BEGIN Supplied records
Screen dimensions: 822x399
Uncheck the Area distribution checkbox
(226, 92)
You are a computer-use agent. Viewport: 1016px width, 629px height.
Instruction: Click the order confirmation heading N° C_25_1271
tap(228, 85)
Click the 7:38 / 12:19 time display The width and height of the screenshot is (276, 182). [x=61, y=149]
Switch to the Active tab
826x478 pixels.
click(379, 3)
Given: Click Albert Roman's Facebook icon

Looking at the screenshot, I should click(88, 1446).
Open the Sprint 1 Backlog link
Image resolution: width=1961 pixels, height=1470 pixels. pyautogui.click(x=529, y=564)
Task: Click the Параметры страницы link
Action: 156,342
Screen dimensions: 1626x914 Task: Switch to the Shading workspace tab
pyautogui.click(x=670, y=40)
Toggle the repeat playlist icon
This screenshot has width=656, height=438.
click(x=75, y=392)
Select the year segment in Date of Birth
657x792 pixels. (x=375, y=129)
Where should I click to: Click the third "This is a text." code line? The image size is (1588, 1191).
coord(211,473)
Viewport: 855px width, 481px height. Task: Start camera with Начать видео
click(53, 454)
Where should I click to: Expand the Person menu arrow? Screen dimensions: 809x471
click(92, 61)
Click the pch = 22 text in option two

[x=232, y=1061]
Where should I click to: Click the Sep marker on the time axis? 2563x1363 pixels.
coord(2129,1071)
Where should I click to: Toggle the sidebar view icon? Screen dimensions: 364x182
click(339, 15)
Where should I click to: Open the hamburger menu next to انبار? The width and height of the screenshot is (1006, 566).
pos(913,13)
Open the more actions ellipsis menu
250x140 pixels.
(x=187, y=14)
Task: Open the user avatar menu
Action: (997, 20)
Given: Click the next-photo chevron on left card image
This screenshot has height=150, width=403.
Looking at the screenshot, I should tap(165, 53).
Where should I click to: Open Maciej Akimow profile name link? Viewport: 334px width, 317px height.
END Supplied records
## What you need to do
Rewrite the entries above in full, swapping "Screen dimensions" for "Display size" wherever it occurs and leaving everything else unchanged.

## Finished answer
Display size: 822x399
Uncheck the Area distribution checkbox
(226, 92)
You are a computer-use agent. Viewport: 1016px width, 629px height.
Instruction: Click the order confirmation heading N° C_25_1271
tap(228, 85)
Click the 7:38 / 12:19 time display The width and height of the screenshot is (276, 182). [x=61, y=149]
Switch to the Active tab
826x478 pixels.
click(379, 3)
Given: Click Albert Roman's Facebook icon

Looking at the screenshot, I should click(88, 1446).
Open the Sprint 1 Backlog link
Image resolution: width=1961 pixels, height=1470 pixels. pyautogui.click(x=529, y=564)
Task: Click the Параметры страницы link
Action: 156,342
Display size: 1626x914 Task: Switch to the Shading workspace tab
pyautogui.click(x=670, y=40)
Toggle the repeat playlist icon
This screenshot has width=656, height=438.
click(x=75, y=392)
Select the year segment in Date of Birth
657x792 pixels. (x=375, y=129)
Where should I click to: Click the third "This is a text." code line? The image size is (1588, 1191).
coord(211,473)
Viewport: 855px width, 481px height. Task: Start camera with Начать видео
click(53, 454)
Where should I click to: Expand the Person menu arrow? Display size: 809x471
click(92, 61)
Click the pch = 22 text in option two

[x=232, y=1061]
Where should I click to: Click the Sep marker on the time axis? 2563x1363 pixels.
coord(2129,1071)
Where should I click to: Toggle the sidebar view icon? Display size: 364x182
click(339, 15)
Where should I click to: Open the hamburger menu next to انبار? The width and height of the screenshot is (1006, 566).
pos(913,13)
Open the more actions ellipsis menu
250x140 pixels.
(x=187, y=14)
Task: Open the user avatar menu
Action: (997, 20)
Given: Click the next-photo chevron on left card image
This screenshot has height=150, width=403.
Looking at the screenshot, I should tap(165, 53).
Where should I click to: Open Maciej Akimow profile name link? Viewport: 334px width, 317px height.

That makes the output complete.